Alcohol use is an important issue among problem drug users. Although screening and brief intervention (SBI) are effective in reducing problem alcohol use in primary care, no research has examined this issue among problem drug users.
The objective of this study is to determine if a complex intervention including SBI for problem alcohol use among problem drug users is feasible and acceptable in practice. This study also aims to evaluate the effectiveness of the intervention in reducing the proportion of patients with problem alcohol use.
Psychosocial intervention for alcohol use among problem drug users (PINTA) is a pilot feasibility study of a complex intervention comprising SBI for problem alcohol use among problem drug users with cluster randomization at the level of general practice, integrated qualitative process evaluation, and involving general practices in two socioeconomically deprived regions.
Practices (N=16) will be eligible to participate if they are registered to prescribe methadone and/or at least 10 patients of the practice are currently receiving addiction treatment. Patient must meet the following inclusion criteria to participate in this study: 18 years of age or older, receiving addiction treatment/care (eg, methadone), or known to be a problem drug user. This study is based on a complex intervention supporting SBI for problem alcohol use among problem drug users (experimental group) compared to an “assessment-only” control group. Control practices will be provided with a delayed intervention after follow-up. Primary outcomes of the study are feasibility and acceptability of the intervention to patients and practitioners. Secondary outcome includes the effectiveness of the intervention on care process (documented rates of SBI) and outcome (proportion of patients with problem alcohol use at the follow-up). A stratified random sampling method will be used to select general practices based on the level of training for providing addiction-related care and geographical area. In this study, general practitioners and practice staff, researchers, and trainers will not be blinded to treatment, but patients and remote randomizers will be unaware of the treatment.

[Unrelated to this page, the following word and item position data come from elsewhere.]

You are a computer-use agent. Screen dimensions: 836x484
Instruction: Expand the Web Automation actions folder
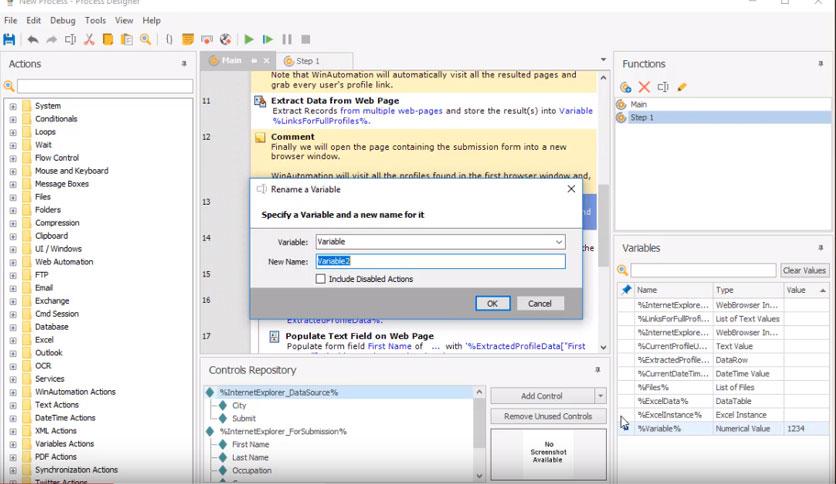coord(13,262)
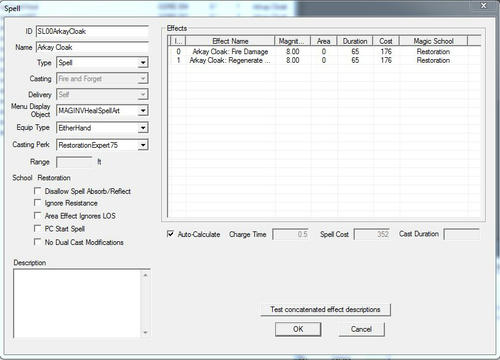Screen dimensions: 500x360
Task: Open the Equip Type EitherHand dropdown
Action: click(x=102, y=128)
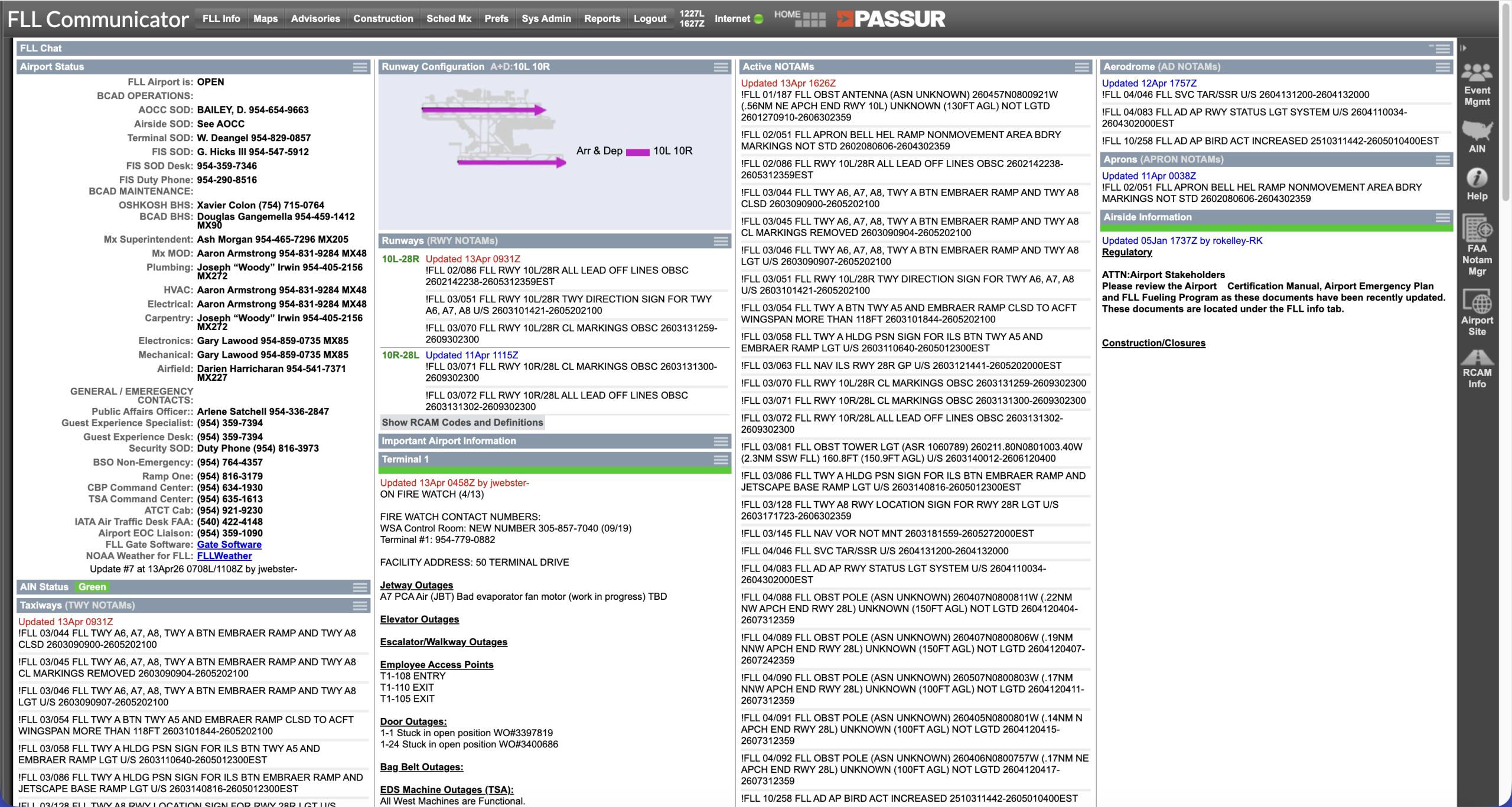
Task: Toggle the AIN Status Green badge
Action: (x=92, y=587)
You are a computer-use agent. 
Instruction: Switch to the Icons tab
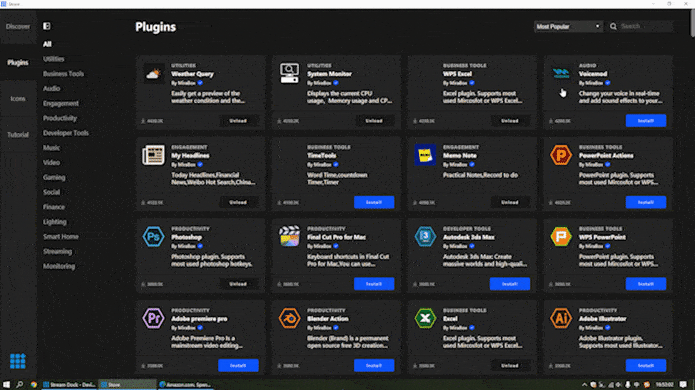point(18,99)
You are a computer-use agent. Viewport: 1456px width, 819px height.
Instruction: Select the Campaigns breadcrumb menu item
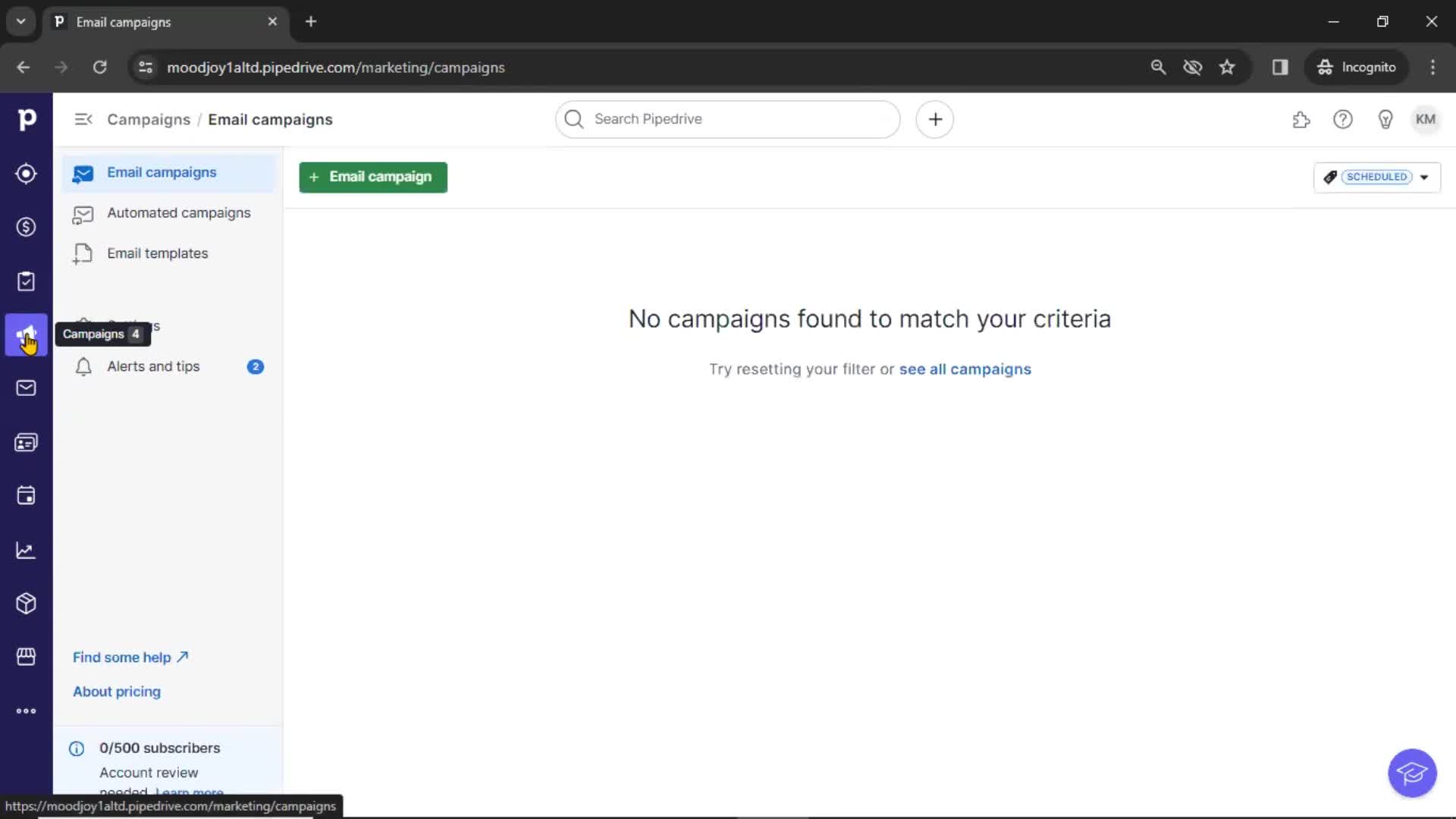click(148, 119)
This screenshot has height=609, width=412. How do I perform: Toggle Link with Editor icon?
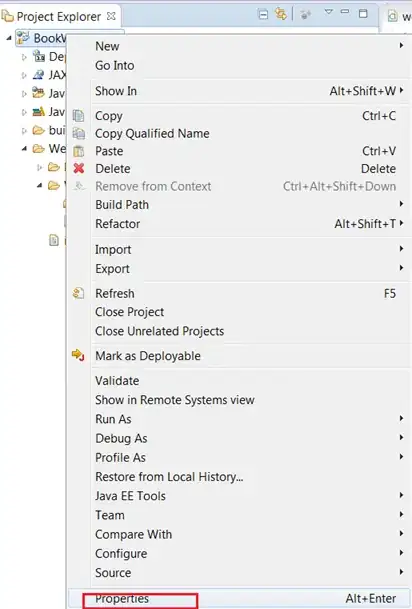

This study is ongoing and a protocol system is being developed for the study. This study may inform future research among the high-risk population of problem drug users by providing initial indications as to whether psychosocial interventions for problem alcohol use are feasible, acceptable, and also effective among problem drug users attending primary care.
This is the first study to examine the feasibility and acceptability of complex intervention in primary care to enhance alcohol SBI among problem drug users. Results of this study will inform future research among this high-risk population and guide policy and service development locally and internationally.